If you don’t know what kind of soil you have, it may be best to complete a soil test. Loose sandy soil will need water-absorbing compost, which will allow your rain garden to be fully functional.
Your soil should be dug higher on the outside of the bed and sloping downwards into a depression in the middle of the rain garden.
Plant your rain garden
Your rain garden should have two different types of plants within it, natives and general plants on the inside, and marginal plants lining the outside.
While all of your plants should be tolerant of excess water, your marginal plants are a bit different, and should be able to withstand both extremes of moisture; lots of dryness when it’s not raining and excessive wetness when it is.
How big should a rain garden be?
A rain garden’s size is actually quite important. For this type of garden to be properly functional, it needs to be able to withstand the exact amount of rain runoff that is within your property.
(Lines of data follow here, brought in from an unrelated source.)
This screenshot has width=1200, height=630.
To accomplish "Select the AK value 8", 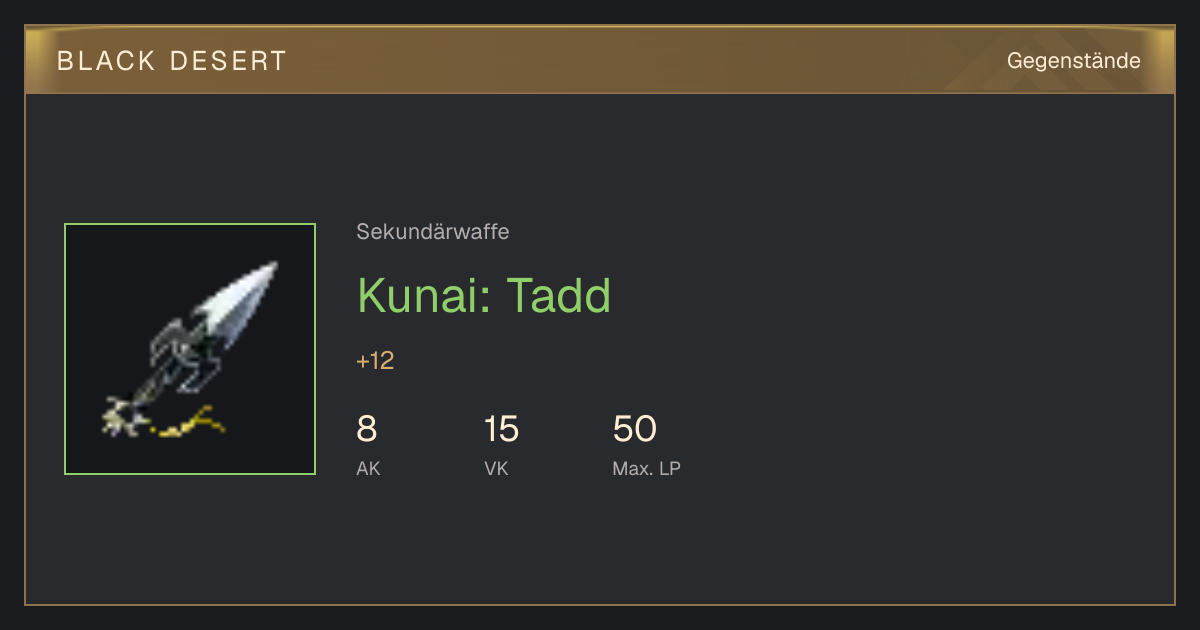I will click(367, 429).
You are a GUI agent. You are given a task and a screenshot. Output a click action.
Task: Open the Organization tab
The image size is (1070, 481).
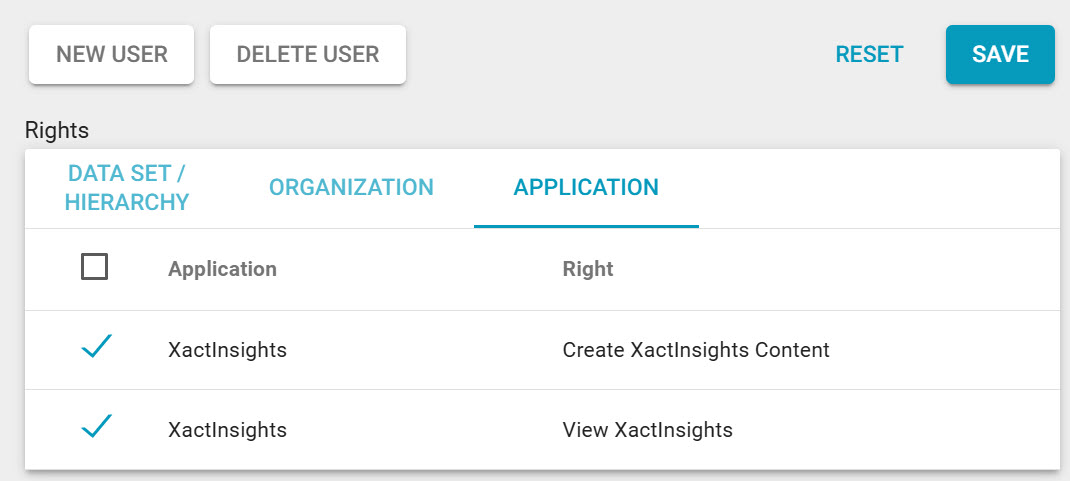351,187
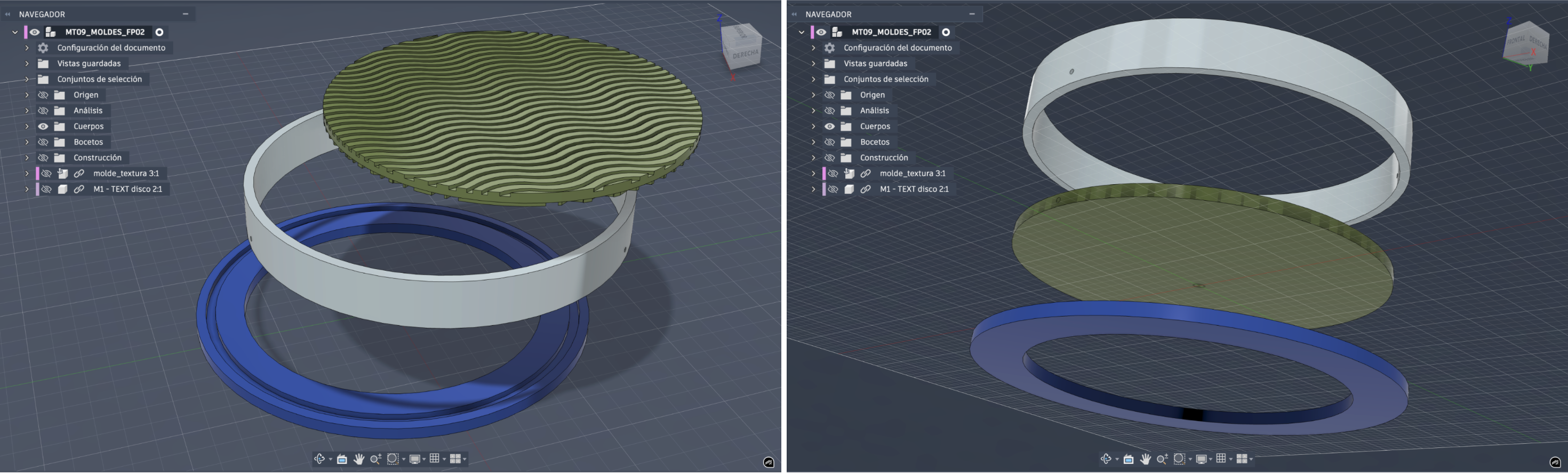Activate MT09_MOLDES_FP02 radio button in right navigator
Screen dimensions: 1568x473
coord(946,33)
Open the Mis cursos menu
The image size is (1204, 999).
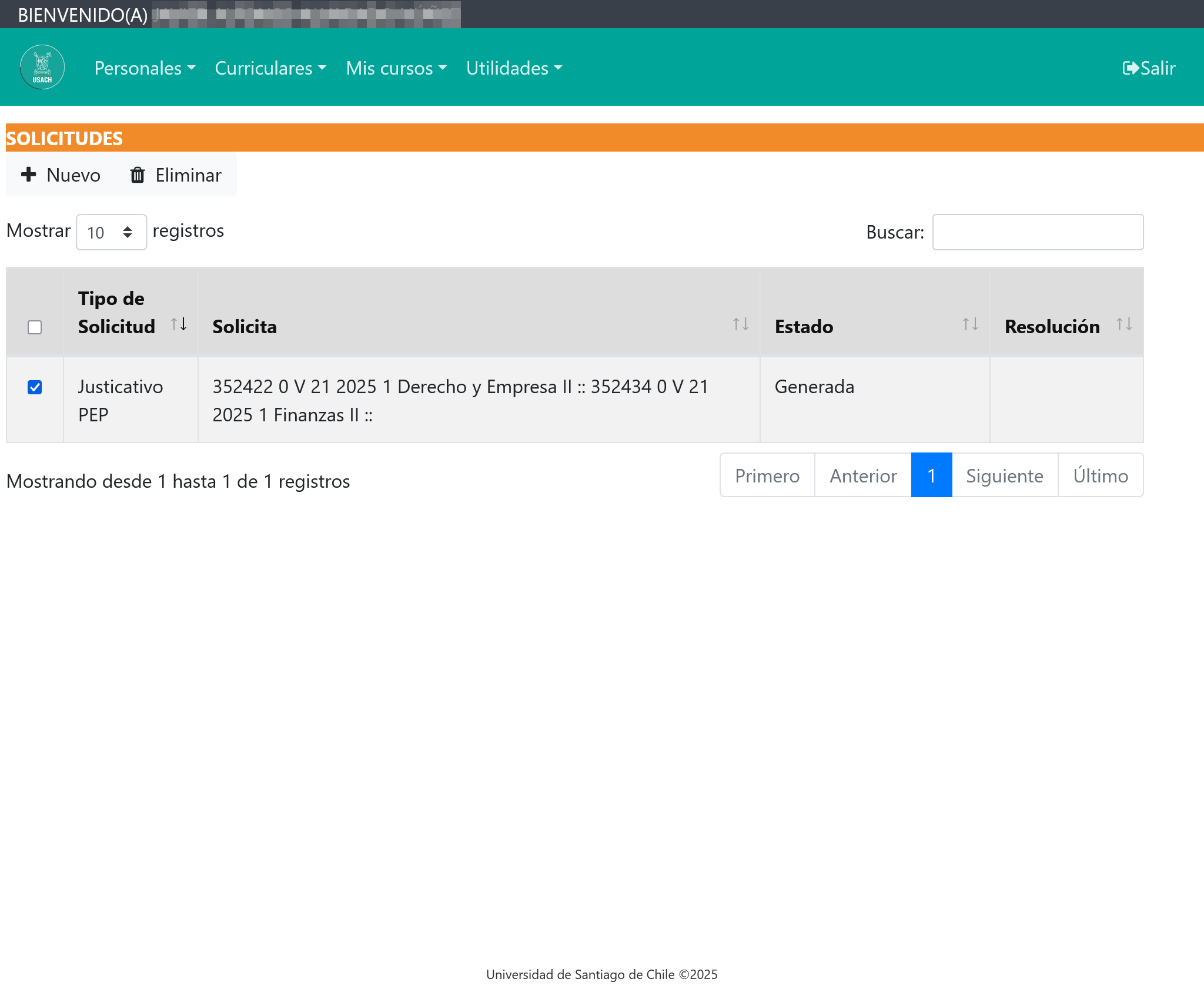coord(396,68)
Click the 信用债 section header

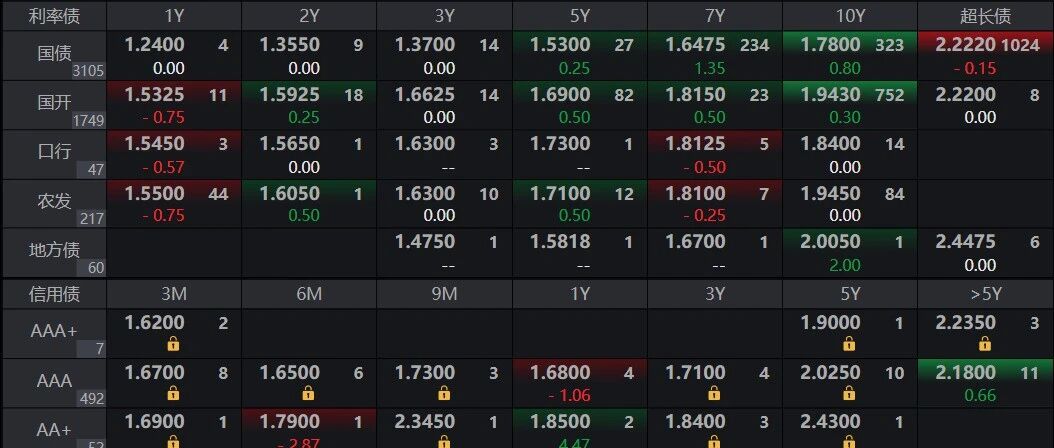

For it to work, it is estimated that your rain garden is about 20% the size of your home’s roof, patio or deck that drains into it.
The best plants for a rain garden
A rain garden works best when it is made of plants that are from the surrounding natural environment. In our case, Aussie natives are the way to go! Australian native plants that like or tolerate clay soil include some classics like banksia, grevillea, dianella and bottlebrush.
On top of this, rain gardens should also have lots of grasses in them, as they have deep root systems that are perfect for water-absorption and drainage.